## Data extract
--*--
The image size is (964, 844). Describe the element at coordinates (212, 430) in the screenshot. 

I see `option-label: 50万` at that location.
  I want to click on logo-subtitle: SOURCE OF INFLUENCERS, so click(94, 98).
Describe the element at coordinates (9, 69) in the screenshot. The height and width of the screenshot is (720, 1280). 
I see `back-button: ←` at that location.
--*--
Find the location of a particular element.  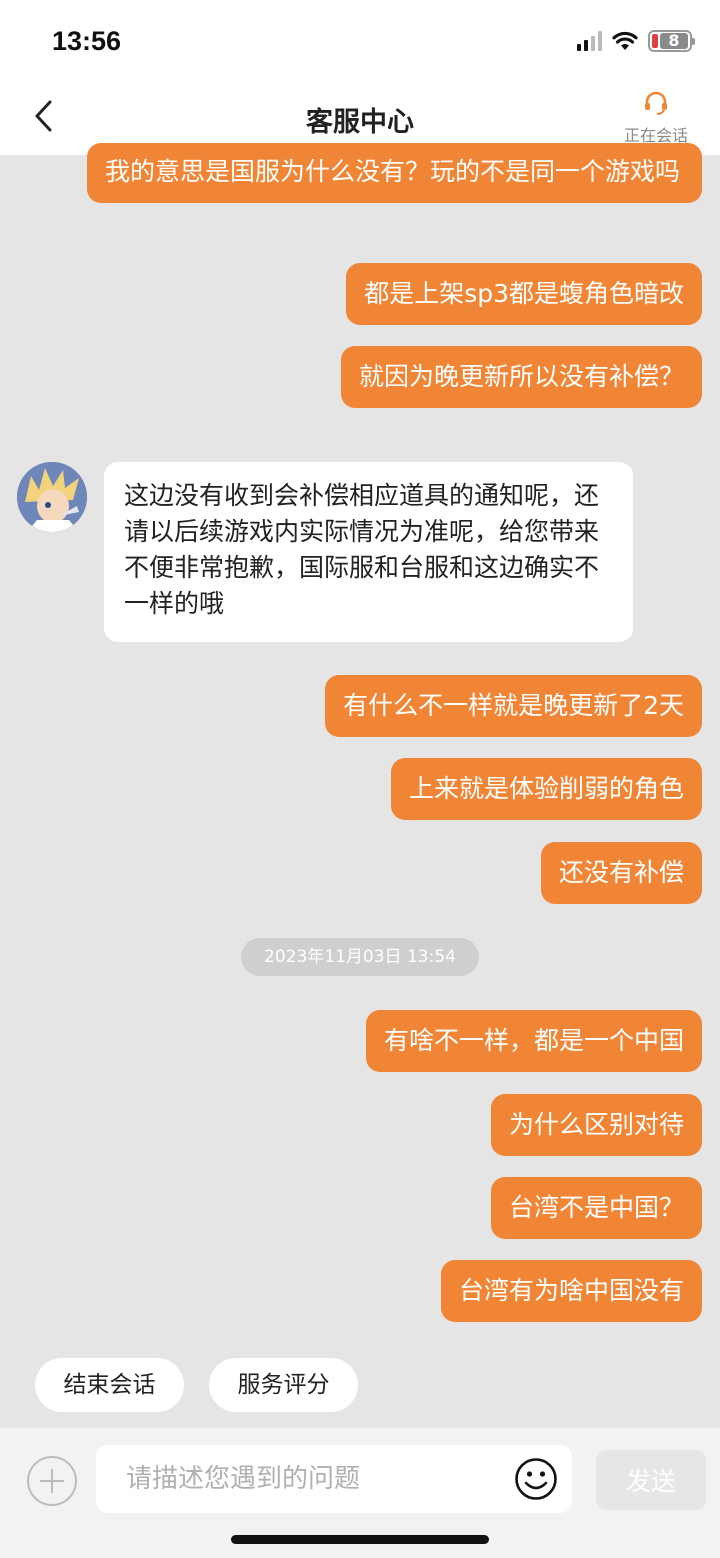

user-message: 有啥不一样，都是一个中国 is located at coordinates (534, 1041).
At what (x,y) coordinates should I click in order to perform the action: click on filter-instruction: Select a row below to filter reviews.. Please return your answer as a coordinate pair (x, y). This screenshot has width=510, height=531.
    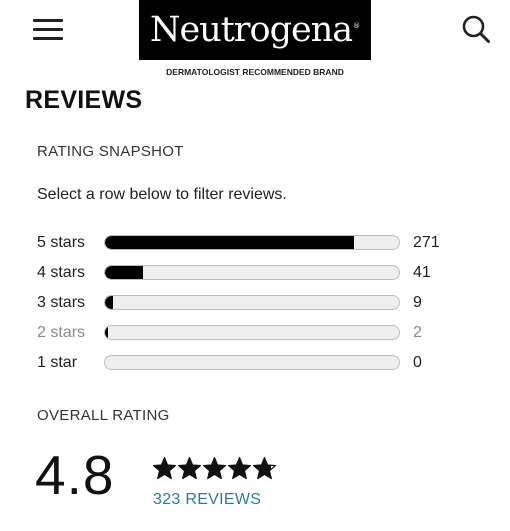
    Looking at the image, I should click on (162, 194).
--*--
## Your objective
Find each line in the material above that contains the word "should" with the same capitalization, and copy every such line in full.

## Result
At what (x,y) coordinates should I click in order to perform the action: click on filter-instruction: Select a row below to filter reviews.. Please return your answer as a coordinate pair (x, y). This screenshot has width=510, height=531.
    Looking at the image, I should click on (162, 194).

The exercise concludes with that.